Last week I finished a book by one of my favorite authors of cultural commentary, Life Under Compulsion: Ten Ways to Destroy the Humanity of Your Child by Anthony Esolen of Providence College. It's a follow-up to his Ten Ways to Destroy the Imagination of Your Child. However, it's not written in Screwtape-esque style as was the first one. As you would expect if you've read anything by Esolen, the prose is well crafted, lucid, and fluid. I'm looking forward to attending a conference in April in which he will be the plenary speaker.
Here are a few choice quotations from the book~
If you are not in love with beauty and goodness, you will be clutched by the drab and the listless if not worse.
What happened to this freedom-making education? The short answer is that John Dewey happened to it. Dewey, mild of temperament, was as narrow-minded a reformer as the world has ever been plagued withal.

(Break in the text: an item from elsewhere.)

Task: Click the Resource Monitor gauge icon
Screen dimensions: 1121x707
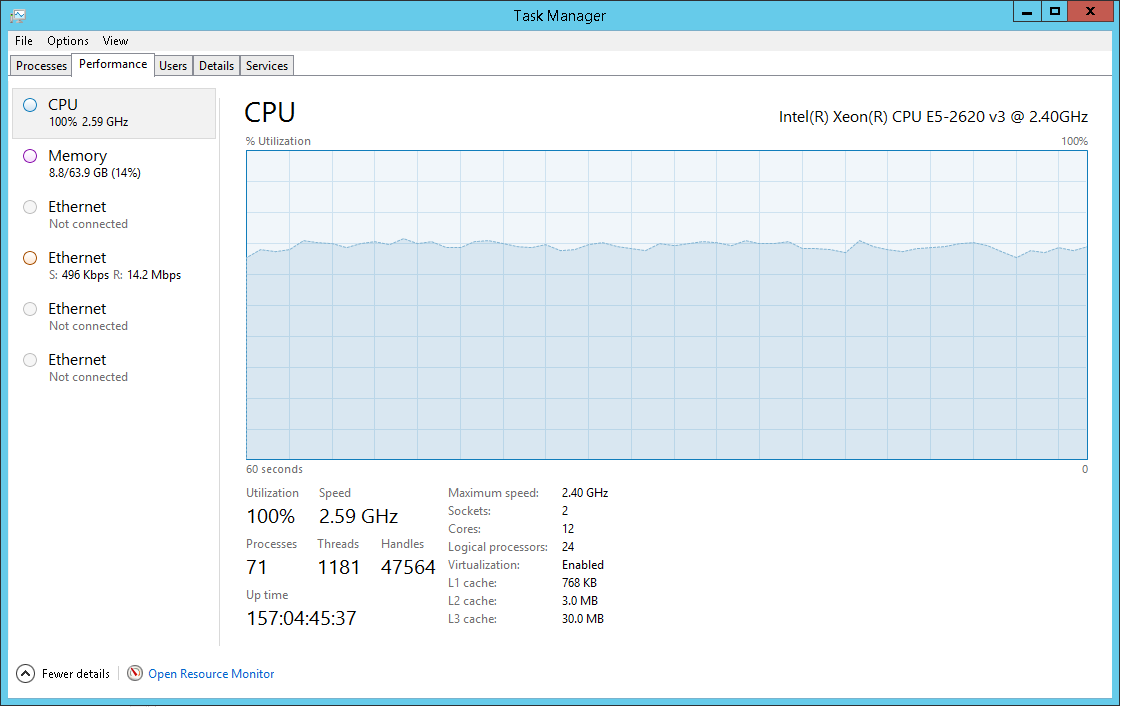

Every encounter with what is good--the chivalry of General Lee, the willing poverty of Mother Theresa, the shy greathearted youth of Alyosha Karamazov--can expand the soul; it helps to set us free from the compulsions of false goods, which Christians have long grouped under the headings of the seven deadly sins. Every encounter with beauty--the glint of a simple word in a poem by Herbert, the meditative subtleties of the late Shakespeare, the sweet charm of a ballad by Burns--can expand the soul; it helps to set us free from the heavy accretions of the drab, the dull, the mean, the spiritually sluggish, the smog of contemporary workaweek life. Every encounter with human truth--Jane Austen deftly showing how little we know our own motives; Dickens revealing the meaning of "economy" in the cheerful and charitable housekeeping of Esther Summerson, his finest heroine; or Shakespeare offering us the foolish Lear, mad and childish and yet 'every inch a king'--can expand the soul; it helps to set us free from the common delusions of our time, the lies we believe and the lies we tell.
That's just a taste. Perhaps I'll post more another day. Now, I'm off to read Esolen's latest release, Out of the Ashes: Rebuilding American Culture.